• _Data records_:
==================================================
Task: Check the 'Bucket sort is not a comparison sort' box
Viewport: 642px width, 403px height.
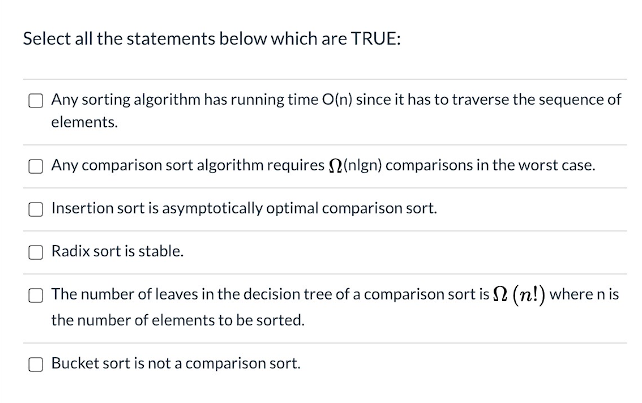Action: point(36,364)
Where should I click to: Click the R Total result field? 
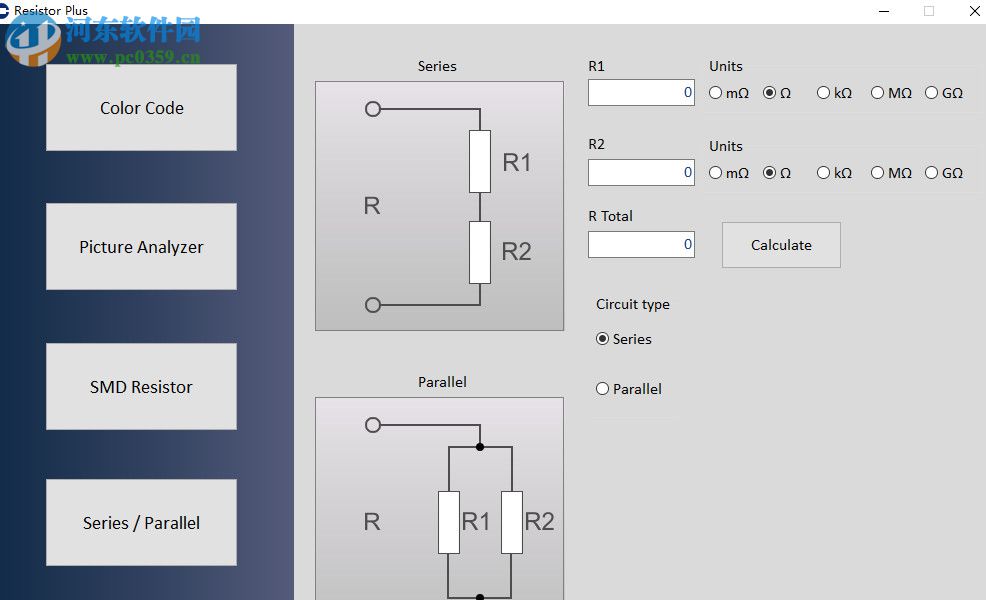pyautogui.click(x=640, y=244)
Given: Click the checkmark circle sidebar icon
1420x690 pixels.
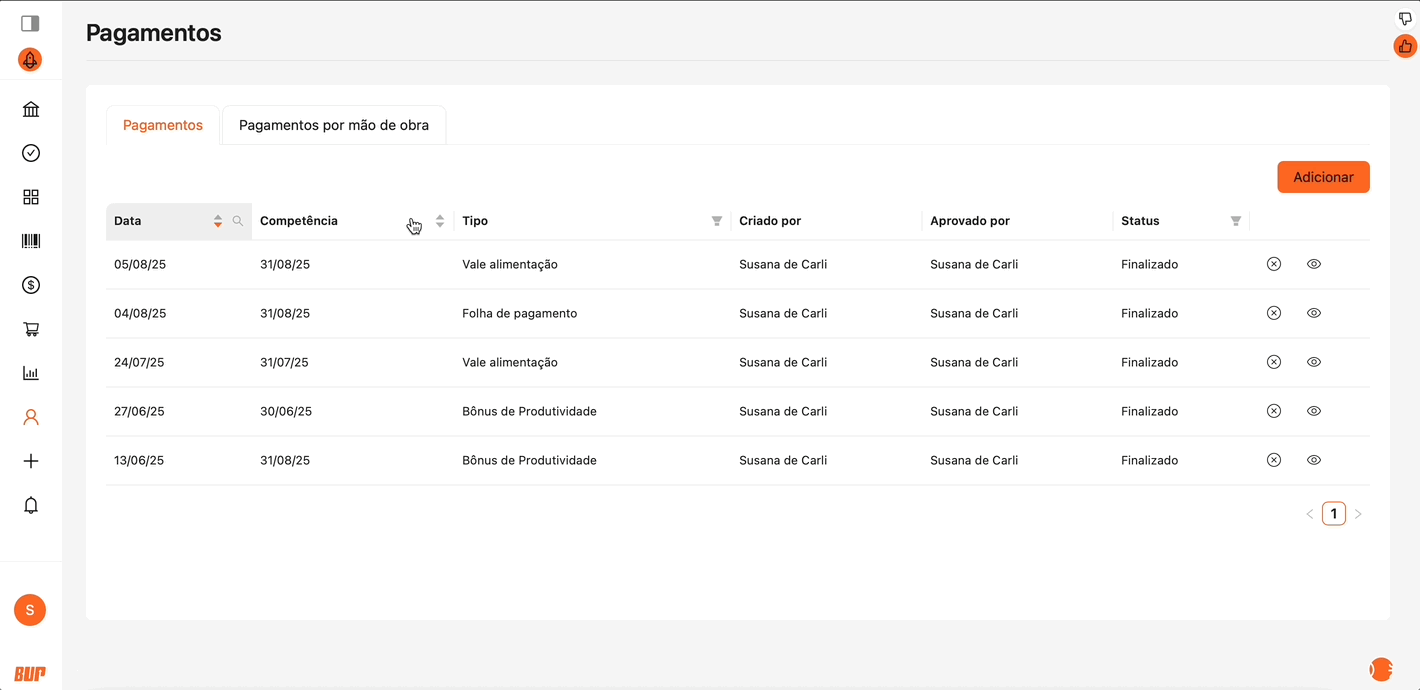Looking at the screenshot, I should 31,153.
==================================================
Each entry, word for word, belongs in your answer; each picture does not.

Task: Check the 'Bucket sort is not a comparison sort' box
Viewport: 642px width, 403px height.
Action: point(36,364)
Where should I click to: Click the R Total result field? 
pyautogui.click(x=640, y=244)
Given: Click the checkmark circle sidebar icon
1420x690 pixels.
Looking at the screenshot, I should 31,153.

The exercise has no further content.